Vor 30 Jahren war das keine Frage. Vor 30 Jahren durften nur wenige öffentlich sprechen. Was „da draußen“ passiert, wie wir beschreiben, was da gerade passiert, und wie wir uns folglich einrichten in dieser Welt: In der guten, alten Zeit war das Sache der Massenmedien und damit der Journalisten. Wer Zugang zum Fernsehen hatte oder zur Presse, der konnte beeinflussen, was als Realität durchging. Es gab nur diese eine. Es gab nur das, was in der Zeitung stand, und das, was über den Bildschirm lief. Das Wörtchen „und“ täuscht dabei noch. Meist stand das in der Zeitung, was vorher über den Bildschirm gelaufen war. Oder umgekehrt.

Der britische Medienforscher Nick Couldry (2012) nennt das den „Mythos vom mediatisierten Zentrum“. Eigentlich ist das ein doppelter Mythos. Punkt eins: die Behauptung, es gebe so etwas wie eine ‚Wahrheit‘ oder ein ‚natürliches Zentrum‘ der Werte und Lebensstile. Punkt zwei: Der Weg zu diesem Zentrum führt nur über die Medien. Der Kern unseres Lebens: Das ist das, worüber die Massenmedien angeblich berichten. Für Couldry ist dieser Mythos die Wurzel aller Medienwirkungen. Presse, Funk und Fernsehen definieren, was ist und was sein darf, und sorgen so dafür, dass die Realität der Massenmedien in Alltagshandeln und Weltanschauungen übernommen wird. Medien ordnen die Welt. Medien liefern die Kategorien, mit denen wir die Welt beschreiben. Politiker und Journalisten füttern den „Mythos vom mediatisierten Zentrum“, weil sie von ihm leben. Corona ist ein Festmahl. Ein Virus, das gefährlich ist, das unseren Alltag verändert. Wie genau, sagen uns die Nachrichten.

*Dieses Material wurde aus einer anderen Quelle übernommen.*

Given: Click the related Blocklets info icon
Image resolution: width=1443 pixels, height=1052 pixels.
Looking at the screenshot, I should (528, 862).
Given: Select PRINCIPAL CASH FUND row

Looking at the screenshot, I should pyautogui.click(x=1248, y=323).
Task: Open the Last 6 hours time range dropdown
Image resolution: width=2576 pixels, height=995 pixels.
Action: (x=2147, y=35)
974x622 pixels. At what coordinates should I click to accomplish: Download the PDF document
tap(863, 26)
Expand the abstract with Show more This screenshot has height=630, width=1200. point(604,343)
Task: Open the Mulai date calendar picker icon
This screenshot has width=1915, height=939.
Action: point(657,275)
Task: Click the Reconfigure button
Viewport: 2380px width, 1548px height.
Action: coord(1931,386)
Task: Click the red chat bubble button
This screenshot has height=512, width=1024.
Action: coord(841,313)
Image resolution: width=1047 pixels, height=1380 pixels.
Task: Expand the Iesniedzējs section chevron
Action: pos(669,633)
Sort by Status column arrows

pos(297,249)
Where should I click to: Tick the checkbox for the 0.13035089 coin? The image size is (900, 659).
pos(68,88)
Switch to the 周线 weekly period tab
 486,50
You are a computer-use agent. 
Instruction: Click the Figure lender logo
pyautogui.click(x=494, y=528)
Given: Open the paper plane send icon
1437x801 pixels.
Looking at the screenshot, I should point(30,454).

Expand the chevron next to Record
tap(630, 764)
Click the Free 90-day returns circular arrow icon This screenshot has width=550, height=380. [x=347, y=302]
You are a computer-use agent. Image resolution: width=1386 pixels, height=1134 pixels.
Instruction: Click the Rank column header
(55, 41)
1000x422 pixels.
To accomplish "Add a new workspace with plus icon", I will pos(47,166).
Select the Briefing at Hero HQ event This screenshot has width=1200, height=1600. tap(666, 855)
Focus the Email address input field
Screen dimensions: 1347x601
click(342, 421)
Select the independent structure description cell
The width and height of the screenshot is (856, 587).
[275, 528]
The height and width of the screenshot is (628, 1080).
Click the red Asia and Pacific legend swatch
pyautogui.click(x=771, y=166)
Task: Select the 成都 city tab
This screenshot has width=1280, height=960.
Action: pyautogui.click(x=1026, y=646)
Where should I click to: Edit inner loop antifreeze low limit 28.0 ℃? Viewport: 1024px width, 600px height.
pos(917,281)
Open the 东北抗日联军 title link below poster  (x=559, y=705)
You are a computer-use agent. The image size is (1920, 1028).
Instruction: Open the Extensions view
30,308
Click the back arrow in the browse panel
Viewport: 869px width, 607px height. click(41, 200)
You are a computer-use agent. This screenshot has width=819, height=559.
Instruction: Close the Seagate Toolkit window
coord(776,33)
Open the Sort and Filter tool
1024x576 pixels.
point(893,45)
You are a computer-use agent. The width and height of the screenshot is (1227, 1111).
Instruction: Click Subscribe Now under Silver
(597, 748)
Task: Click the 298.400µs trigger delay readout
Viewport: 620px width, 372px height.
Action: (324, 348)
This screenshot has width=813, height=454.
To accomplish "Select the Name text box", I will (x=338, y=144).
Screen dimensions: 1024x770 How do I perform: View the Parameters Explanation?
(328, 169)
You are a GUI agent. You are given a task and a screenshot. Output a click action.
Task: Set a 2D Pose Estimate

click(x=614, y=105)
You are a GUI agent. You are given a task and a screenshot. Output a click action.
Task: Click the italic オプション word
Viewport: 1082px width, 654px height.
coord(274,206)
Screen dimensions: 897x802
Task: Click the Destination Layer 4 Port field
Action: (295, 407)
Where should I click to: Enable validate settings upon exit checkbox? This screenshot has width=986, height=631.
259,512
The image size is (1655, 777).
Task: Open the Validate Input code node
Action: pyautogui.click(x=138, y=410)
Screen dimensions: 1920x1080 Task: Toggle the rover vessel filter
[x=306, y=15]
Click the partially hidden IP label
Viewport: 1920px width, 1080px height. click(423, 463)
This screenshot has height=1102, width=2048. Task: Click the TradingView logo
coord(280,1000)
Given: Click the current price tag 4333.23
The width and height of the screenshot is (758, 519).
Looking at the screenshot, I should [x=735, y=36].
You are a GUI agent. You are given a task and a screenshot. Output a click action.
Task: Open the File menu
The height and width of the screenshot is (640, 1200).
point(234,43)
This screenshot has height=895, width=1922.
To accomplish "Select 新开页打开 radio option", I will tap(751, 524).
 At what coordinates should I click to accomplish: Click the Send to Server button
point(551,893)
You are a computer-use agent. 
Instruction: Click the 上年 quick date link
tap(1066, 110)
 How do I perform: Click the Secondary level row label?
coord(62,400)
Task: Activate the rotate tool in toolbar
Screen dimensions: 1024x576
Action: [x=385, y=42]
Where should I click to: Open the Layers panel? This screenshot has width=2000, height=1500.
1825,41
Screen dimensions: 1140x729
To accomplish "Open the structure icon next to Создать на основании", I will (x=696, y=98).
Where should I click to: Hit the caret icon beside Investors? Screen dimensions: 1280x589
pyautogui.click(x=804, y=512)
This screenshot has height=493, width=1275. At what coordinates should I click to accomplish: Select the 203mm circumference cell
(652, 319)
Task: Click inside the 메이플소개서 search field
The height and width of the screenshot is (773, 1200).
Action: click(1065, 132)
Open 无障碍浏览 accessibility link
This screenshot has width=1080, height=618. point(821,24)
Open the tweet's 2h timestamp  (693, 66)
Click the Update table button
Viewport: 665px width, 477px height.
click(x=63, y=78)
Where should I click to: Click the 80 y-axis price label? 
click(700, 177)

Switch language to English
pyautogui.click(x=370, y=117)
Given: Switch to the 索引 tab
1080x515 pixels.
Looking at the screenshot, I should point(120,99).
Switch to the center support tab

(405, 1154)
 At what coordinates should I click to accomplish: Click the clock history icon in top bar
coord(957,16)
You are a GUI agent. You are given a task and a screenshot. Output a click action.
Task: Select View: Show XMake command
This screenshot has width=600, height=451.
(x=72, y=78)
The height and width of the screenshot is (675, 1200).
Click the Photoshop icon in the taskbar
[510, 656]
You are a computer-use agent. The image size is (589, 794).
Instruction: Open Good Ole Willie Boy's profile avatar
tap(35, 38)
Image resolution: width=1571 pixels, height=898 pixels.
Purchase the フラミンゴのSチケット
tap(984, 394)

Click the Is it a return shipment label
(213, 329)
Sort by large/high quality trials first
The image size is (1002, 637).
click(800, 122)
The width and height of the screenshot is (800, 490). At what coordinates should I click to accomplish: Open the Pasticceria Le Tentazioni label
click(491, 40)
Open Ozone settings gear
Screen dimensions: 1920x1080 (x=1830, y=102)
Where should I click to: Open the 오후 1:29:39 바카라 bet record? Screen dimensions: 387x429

Und damit zum Wort Verschwörung, das im Spiegel gekoppelt wird mit den Begriffen Theorie, Portal, Ideologe, Erzählung, Mythos. Es ist das Wort zur Krise überhaupt. Zwanzigmal allein in diesem Artikel. Da bleibt kein Platz für Inhalte, Erklärungen oder gar eine Definition. Man erfährt nur (von der schon erwähnten Expertin), dass in der Welt der Verschwörer „böse Hintermänner Schuld an der Situation sind“ und (aus dem Mund eines Innenministers) dass diese Menschen glauben („bis weit in die Mitte der Gesellschaft“!), „die Pandemie“ sei „bewusst herbeigeführt“ worden, „um das Volk zu kontrollieren“ (von Bill Gates oder anderen „vermeintlich finsteren Mächten“).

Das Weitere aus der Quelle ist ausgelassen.